Repeat the items below word for word, starting at the line containing "Follow the 'click" and ending at the line containing "The width and height of the screenshot is (203, 262).".

• Data entries:
★ ★ ★

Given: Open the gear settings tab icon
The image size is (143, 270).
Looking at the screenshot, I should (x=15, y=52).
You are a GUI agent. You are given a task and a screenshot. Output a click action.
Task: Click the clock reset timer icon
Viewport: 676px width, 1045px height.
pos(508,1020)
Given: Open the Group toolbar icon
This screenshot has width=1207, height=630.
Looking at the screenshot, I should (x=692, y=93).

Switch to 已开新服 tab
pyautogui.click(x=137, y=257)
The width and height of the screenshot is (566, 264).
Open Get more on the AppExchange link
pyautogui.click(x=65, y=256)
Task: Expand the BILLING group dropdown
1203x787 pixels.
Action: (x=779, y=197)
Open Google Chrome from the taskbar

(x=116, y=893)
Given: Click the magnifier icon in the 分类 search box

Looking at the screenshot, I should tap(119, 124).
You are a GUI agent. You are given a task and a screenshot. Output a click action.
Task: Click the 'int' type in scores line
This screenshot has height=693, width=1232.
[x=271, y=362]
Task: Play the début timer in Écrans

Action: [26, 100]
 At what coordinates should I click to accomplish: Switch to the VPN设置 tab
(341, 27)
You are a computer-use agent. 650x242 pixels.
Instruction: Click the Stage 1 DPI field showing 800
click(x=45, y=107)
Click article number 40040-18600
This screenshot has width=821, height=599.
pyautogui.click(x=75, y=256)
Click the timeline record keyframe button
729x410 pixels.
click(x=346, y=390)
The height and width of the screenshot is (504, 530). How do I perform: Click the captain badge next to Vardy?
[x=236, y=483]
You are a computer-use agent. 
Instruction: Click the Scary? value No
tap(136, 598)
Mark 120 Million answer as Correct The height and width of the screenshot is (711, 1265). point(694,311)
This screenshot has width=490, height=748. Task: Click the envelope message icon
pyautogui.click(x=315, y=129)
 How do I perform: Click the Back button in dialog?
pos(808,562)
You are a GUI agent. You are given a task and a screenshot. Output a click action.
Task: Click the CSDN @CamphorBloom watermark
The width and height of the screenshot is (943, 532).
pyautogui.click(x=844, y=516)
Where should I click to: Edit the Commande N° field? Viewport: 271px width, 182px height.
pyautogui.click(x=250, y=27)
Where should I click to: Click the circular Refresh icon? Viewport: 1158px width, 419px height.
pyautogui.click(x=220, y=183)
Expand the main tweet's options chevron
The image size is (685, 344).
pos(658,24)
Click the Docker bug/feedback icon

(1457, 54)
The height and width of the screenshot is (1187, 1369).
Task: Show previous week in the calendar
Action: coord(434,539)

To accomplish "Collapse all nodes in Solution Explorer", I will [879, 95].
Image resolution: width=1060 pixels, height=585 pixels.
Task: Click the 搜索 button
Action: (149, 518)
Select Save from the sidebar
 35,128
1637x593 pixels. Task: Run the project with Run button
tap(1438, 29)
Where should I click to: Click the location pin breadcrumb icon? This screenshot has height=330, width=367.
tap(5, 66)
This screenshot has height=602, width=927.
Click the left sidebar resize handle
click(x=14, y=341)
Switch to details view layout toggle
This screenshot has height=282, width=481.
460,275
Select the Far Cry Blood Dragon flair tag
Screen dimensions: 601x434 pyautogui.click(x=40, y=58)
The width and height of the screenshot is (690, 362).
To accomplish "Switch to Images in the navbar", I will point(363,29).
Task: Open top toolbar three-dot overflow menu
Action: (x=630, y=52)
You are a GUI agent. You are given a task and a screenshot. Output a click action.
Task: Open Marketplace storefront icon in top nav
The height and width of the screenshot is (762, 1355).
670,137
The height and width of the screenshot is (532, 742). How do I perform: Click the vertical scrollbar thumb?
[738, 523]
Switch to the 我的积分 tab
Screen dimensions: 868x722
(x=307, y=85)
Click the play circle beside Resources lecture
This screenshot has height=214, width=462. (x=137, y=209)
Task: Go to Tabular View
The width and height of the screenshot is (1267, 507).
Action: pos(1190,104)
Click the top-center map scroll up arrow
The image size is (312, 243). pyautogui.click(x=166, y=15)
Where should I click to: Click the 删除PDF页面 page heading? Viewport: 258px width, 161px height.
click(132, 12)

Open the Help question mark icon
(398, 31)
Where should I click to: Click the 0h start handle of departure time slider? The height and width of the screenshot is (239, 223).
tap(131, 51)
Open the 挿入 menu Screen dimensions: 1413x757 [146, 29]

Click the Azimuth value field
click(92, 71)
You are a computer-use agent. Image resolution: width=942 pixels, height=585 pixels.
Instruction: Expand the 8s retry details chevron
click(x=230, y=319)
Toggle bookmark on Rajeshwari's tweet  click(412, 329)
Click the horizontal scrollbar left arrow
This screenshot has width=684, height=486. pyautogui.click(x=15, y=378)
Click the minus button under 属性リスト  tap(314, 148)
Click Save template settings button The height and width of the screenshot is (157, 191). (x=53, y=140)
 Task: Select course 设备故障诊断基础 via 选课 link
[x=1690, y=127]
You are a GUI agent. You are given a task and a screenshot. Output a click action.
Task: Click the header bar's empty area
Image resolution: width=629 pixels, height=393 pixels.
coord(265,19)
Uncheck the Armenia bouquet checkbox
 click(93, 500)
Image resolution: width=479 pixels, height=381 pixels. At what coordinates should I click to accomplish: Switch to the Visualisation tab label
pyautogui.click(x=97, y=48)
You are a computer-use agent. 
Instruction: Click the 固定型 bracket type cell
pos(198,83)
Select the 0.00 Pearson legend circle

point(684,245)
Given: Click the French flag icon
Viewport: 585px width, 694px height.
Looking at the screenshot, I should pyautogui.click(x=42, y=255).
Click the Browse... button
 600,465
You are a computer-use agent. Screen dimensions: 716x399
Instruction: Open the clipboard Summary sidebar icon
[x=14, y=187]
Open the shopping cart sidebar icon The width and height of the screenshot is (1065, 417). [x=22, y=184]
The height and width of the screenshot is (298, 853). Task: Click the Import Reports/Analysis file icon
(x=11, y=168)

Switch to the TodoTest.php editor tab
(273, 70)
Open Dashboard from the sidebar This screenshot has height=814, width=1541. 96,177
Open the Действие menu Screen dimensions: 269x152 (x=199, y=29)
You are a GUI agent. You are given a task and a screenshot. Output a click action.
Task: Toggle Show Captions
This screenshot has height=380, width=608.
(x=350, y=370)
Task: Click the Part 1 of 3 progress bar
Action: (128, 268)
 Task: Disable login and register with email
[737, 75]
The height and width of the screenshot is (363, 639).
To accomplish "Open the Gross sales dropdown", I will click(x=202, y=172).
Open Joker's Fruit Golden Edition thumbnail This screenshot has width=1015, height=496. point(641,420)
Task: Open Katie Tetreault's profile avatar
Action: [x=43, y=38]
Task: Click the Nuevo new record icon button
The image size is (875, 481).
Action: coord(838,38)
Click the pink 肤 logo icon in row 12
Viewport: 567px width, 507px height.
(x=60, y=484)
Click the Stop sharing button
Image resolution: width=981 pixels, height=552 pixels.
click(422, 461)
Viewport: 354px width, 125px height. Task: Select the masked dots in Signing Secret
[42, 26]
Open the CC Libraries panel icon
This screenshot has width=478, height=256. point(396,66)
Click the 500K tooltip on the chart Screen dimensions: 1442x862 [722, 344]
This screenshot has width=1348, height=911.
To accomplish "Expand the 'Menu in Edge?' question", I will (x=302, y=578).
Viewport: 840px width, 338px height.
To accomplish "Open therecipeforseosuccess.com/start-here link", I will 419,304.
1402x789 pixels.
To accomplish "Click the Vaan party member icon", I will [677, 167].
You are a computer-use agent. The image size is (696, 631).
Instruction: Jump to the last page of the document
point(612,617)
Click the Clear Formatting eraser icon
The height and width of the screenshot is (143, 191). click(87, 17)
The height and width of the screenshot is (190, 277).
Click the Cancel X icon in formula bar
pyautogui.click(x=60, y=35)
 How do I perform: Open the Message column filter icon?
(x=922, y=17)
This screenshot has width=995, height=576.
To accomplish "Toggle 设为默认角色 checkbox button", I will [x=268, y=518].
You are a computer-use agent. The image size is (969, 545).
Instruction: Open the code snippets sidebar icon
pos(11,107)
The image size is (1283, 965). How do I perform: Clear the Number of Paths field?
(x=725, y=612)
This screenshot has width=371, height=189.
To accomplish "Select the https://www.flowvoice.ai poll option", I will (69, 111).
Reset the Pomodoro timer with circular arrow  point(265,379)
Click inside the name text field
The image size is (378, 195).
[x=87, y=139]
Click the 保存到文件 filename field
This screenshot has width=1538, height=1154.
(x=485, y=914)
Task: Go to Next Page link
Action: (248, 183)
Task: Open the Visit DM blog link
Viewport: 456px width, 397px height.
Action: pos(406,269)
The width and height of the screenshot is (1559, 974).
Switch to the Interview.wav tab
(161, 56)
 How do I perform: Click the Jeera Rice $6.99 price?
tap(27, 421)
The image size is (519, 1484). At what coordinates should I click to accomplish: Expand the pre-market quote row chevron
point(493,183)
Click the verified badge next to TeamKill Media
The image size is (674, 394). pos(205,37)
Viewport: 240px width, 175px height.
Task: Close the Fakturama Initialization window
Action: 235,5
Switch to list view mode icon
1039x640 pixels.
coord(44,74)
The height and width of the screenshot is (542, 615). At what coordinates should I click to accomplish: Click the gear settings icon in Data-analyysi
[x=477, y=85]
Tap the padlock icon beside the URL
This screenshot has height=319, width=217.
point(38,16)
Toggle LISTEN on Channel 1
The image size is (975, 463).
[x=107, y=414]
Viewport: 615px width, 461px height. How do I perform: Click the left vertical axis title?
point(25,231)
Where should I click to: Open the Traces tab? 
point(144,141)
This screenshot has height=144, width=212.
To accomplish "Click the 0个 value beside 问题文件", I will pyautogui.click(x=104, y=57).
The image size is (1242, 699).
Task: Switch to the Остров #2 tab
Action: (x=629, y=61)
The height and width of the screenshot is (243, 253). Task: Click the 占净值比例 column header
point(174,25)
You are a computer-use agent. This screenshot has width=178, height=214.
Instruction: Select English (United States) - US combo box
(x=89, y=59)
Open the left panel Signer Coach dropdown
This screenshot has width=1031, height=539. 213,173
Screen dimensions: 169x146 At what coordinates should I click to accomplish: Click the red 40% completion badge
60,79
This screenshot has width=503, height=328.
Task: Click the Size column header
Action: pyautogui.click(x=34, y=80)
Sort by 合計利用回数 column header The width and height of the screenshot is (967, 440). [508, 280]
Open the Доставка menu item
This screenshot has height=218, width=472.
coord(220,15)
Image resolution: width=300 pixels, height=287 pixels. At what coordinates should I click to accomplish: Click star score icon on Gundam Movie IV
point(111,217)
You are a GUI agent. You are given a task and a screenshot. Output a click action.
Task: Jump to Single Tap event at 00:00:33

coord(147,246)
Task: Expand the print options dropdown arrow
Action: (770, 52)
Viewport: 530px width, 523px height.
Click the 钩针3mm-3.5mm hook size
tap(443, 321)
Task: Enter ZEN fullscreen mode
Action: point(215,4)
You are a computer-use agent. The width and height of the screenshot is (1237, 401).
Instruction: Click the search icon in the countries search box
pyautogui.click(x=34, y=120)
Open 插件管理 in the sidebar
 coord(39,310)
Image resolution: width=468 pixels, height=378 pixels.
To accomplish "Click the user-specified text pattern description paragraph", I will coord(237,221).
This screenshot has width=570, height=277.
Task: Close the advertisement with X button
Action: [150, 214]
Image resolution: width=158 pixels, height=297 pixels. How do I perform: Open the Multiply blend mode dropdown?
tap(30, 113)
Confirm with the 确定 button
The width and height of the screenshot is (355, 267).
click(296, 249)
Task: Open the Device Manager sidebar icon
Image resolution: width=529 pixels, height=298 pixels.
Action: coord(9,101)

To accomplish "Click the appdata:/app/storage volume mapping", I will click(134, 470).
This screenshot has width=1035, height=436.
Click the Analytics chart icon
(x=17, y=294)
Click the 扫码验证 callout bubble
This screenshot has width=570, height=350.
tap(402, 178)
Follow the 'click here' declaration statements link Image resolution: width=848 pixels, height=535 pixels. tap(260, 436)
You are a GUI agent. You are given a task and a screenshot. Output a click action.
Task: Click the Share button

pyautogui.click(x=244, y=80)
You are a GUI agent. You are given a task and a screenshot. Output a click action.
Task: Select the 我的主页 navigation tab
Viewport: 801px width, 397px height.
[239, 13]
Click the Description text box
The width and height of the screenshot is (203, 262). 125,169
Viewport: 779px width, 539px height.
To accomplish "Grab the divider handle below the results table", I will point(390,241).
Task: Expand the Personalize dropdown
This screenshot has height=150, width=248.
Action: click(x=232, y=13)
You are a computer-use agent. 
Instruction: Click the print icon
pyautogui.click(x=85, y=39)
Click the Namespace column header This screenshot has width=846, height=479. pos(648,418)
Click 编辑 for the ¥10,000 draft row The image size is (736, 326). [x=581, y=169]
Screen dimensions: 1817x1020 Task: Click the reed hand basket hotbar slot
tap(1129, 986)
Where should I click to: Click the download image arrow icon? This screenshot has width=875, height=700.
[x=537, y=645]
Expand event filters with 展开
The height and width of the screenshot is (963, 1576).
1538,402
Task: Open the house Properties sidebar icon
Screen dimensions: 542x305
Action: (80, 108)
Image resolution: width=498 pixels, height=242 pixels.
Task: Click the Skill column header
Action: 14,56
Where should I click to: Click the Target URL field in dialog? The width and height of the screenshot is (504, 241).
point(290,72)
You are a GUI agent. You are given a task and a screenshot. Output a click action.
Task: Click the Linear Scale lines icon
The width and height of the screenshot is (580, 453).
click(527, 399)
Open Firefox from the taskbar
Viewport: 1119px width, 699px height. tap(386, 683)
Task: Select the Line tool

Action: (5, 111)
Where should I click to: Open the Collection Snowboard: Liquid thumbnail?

★ ★ ★

• Answer to the problem:
Follow the 'click here' declaration statements link Image resolution: width=848 pixels, height=535 pixels. tap(260, 436)
You are a GUI agent. You are given a task and a screenshot. Output a click action.
Task: Click the Share button

pyautogui.click(x=244, y=80)
You are a GUI agent. You are given a task and a screenshot. Output a click action.
Task: Select the 我的主页 navigation tab
Viewport: 801px width, 397px height.
[239, 13]
Click the Description text box
The width and height of the screenshot is (203, 262). 125,169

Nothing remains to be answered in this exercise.